= INSTRUCTIONS FOR THE TASK =
Your answer is the lines below, exactly, from the one that contains "This screenshot has width=1332, height=530." through the one that contains "You are a computer-use", both included.

= DATASET CONTENT =
[Start of section]

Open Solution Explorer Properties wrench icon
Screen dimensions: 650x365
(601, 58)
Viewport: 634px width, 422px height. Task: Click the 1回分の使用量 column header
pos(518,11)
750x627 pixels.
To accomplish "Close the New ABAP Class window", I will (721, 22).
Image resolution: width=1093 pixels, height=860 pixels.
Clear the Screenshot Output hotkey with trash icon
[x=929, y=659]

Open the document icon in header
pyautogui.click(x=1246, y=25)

[End of section]
[Start of section]

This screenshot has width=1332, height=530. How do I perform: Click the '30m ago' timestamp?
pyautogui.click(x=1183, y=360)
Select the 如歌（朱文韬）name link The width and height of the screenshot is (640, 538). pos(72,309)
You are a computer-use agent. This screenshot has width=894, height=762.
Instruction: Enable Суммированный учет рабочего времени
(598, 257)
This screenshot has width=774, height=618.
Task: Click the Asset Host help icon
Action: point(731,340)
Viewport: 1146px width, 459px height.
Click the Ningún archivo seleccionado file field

[End of section]

= RESPONSE =
This screenshot has width=1332, height=530. How do I perform: Click the '30m ago' timestamp?
pyautogui.click(x=1183, y=360)
Select the 如歌（朱文韬）name link The width and height of the screenshot is (640, 538). pos(72,309)
You are a computer-use agent. This screenshot has width=894, height=762.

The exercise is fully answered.